We describe the development of an integrated microelectrophoretic system consisting of a contact conductivity detector mounted on‐chip for monitoring the separation of double‐stranded (ds) DNA fragments produced via the polymerase chain reaction (PCR) using microcapillary electrochromatography as the separation mode. The separation was carried out in a polymer‐based microfluidic device, hot‐embossed into poly(methylmethacrylate) (PMMA), whose walls were functionalized to produce a C 18 ‐terminated surface to act as the stationary phase (open channel format). The carrier electrolyte contained the ion‐pairing agent, triethylammonium acetate (TEAA) to allow the separation to be carried out using reverse‐phase ion‐pair capillary electrochromatography (RP‐IPCEC).

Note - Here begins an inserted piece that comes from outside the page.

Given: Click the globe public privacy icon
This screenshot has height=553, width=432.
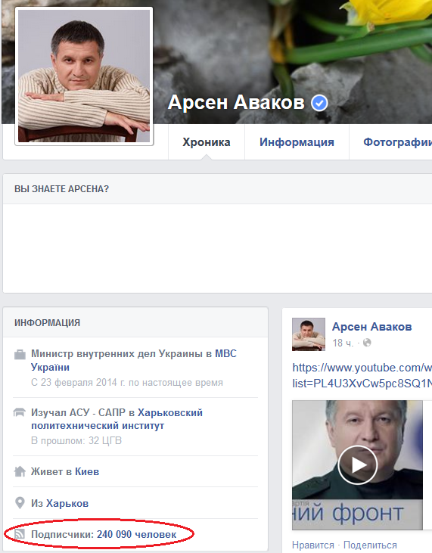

The microelectrophoretic separations were investigated utilizing various solvent strengths (acetonitrile/water) with 25 m M TEAA to observe the effects on the separation efficiency as well as the chromatographic development time and detector performance. The field strength significantly affected the quality of the separation, with no separation observed at 333 V/cm for a low mass dsDNA sizing ladder, but baseline separation achieved using a field strength of 67 V/cm. It was observed that the solvent strength affected the retention behavior of the polyanionic molecules as well as the electroosmotic mobility. Higher acetonitrile compositions in the run buffer resulted in reduced plate numbers, which produced lower chromatographic resolution. The use of conductivity detection allowed mass detection sensitivities in the range of 10 −21 mol with a separation efficiency of 10 4 plates and the performance of the detector independent of the acetonitrile content used in the carrier electrolyte.